- Activity -
Retype, word for word, every line from the one holding "Viewport: 862px width, 539px height." through the one holding "Task: Click the Flip Sort entry" in the entries below, both included, and only those lines.

☆ ☆ ☆ ☆

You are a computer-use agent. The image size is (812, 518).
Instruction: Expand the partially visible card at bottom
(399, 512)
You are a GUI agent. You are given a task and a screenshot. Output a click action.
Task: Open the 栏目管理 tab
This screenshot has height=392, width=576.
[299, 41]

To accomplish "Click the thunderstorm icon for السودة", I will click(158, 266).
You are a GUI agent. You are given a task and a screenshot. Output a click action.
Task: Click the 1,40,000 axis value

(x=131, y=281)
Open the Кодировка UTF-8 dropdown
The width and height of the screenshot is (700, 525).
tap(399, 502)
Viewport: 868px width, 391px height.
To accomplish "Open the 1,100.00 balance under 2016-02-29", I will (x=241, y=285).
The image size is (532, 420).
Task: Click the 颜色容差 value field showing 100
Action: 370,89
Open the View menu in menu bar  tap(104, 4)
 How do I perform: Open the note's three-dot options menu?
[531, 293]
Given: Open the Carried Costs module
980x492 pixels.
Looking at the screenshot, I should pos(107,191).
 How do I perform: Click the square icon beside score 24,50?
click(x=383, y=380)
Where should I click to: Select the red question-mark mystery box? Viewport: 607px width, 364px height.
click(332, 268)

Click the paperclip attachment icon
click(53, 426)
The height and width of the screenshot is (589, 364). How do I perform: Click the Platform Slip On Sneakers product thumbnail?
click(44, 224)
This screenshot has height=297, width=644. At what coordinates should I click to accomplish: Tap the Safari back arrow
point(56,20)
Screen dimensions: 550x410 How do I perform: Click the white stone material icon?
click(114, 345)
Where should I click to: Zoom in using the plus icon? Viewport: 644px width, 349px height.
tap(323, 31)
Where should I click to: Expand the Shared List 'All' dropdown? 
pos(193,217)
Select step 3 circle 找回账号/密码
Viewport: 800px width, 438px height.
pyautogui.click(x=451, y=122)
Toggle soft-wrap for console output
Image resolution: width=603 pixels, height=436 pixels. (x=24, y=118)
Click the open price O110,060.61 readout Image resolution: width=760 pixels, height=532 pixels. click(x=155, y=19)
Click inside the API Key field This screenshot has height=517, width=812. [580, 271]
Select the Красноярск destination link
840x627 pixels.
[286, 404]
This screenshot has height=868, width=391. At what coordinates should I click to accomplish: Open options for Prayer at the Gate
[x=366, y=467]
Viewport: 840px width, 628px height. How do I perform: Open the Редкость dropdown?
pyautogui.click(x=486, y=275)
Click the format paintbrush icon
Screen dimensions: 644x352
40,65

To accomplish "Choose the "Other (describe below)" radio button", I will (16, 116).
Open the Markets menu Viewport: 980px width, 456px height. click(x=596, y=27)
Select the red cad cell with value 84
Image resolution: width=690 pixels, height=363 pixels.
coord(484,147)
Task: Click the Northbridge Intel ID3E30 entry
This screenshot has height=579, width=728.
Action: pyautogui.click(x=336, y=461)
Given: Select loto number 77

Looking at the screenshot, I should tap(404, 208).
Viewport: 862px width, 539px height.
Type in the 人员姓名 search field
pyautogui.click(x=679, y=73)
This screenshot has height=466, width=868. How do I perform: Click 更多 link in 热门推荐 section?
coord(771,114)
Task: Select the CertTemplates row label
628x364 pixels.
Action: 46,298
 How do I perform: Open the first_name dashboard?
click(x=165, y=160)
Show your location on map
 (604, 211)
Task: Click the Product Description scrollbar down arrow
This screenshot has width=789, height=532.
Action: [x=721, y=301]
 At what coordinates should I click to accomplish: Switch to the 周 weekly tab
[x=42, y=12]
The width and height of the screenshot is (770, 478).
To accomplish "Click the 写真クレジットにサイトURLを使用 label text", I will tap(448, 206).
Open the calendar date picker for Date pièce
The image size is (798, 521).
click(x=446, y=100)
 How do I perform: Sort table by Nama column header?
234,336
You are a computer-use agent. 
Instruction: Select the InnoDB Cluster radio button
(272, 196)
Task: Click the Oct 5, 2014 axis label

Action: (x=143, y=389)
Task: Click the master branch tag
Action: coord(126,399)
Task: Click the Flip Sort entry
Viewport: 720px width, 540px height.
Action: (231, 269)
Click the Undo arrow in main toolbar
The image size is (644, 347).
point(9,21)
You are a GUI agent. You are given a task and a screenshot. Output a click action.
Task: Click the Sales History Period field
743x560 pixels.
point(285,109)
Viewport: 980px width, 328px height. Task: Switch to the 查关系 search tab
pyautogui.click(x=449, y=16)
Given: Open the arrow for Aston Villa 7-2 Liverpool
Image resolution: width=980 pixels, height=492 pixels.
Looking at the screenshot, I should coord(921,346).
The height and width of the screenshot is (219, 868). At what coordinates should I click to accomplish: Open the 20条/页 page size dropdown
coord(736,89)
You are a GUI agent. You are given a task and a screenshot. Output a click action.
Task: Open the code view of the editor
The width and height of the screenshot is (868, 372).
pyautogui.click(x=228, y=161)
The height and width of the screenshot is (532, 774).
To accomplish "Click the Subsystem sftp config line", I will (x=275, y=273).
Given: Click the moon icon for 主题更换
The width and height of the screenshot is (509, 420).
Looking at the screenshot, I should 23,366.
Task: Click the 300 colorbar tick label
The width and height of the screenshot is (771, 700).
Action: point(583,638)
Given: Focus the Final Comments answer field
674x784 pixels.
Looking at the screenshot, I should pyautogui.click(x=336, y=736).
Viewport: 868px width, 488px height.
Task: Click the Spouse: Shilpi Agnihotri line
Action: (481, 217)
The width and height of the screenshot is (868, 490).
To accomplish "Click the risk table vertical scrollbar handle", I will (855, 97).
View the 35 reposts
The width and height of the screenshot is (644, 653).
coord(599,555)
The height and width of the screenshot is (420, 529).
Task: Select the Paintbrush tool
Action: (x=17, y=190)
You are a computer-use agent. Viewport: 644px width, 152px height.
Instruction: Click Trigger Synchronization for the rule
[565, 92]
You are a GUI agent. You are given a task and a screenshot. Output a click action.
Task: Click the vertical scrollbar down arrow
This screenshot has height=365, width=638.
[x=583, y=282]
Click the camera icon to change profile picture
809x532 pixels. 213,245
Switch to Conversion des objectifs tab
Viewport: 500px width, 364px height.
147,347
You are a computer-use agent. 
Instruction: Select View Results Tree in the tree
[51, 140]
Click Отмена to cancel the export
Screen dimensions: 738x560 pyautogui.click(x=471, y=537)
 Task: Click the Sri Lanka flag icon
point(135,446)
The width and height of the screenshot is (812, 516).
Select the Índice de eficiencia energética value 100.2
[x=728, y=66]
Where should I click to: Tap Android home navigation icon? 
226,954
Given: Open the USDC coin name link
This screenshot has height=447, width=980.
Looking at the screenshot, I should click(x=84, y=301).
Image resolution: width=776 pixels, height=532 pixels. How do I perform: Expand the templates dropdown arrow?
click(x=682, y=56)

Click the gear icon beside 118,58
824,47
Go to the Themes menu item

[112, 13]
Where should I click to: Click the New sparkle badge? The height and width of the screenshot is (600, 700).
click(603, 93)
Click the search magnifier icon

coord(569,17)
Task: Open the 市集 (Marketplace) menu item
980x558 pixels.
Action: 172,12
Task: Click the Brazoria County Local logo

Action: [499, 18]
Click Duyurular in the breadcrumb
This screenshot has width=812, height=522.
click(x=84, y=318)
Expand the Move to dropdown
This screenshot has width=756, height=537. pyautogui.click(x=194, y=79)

☆ ☆ ☆ ☆

- Exercise output -
Viewport: 862px width, 539px height.
Type in the 人员姓名 search field
pyautogui.click(x=679, y=73)
This screenshot has height=466, width=868. How do I perform: Click 更多 link in 热门推荐 section?
coord(771,114)
Task: Select the CertTemplates row label
628x364 pixels.
Action: 46,298
 How do I perform: Open the first_name dashboard?
click(x=165, y=160)
Show your location on map
 (604, 211)
Task: Click the Product Description scrollbar down arrow
This screenshot has width=789, height=532.
Action: [x=721, y=301]
 At what coordinates should I click to accomplish: Switch to the 周 weekly tab
[x=42, y=12]
The width and height of the screenshot is (770, 478).
To accomplish "Click the 写真クレジットにサイトURLを使用 label text", I will tap(448, 206).
Open the calendar date picker for Date pièce
The image size is (798, 521).
click(x=446, y=100)
 How do I perform: Sort table by Nama column header?
234,336
You are a computer-use agent. 
Instruction: Select the InnoDB Cluster radio button
(272, 196)
Task: Click the Oct 5, 2014 axis label

Action: (x=143, y=389)
Task: Click the master branch tag
Action: coord(126,399)
Task: Click the Flip Sort entry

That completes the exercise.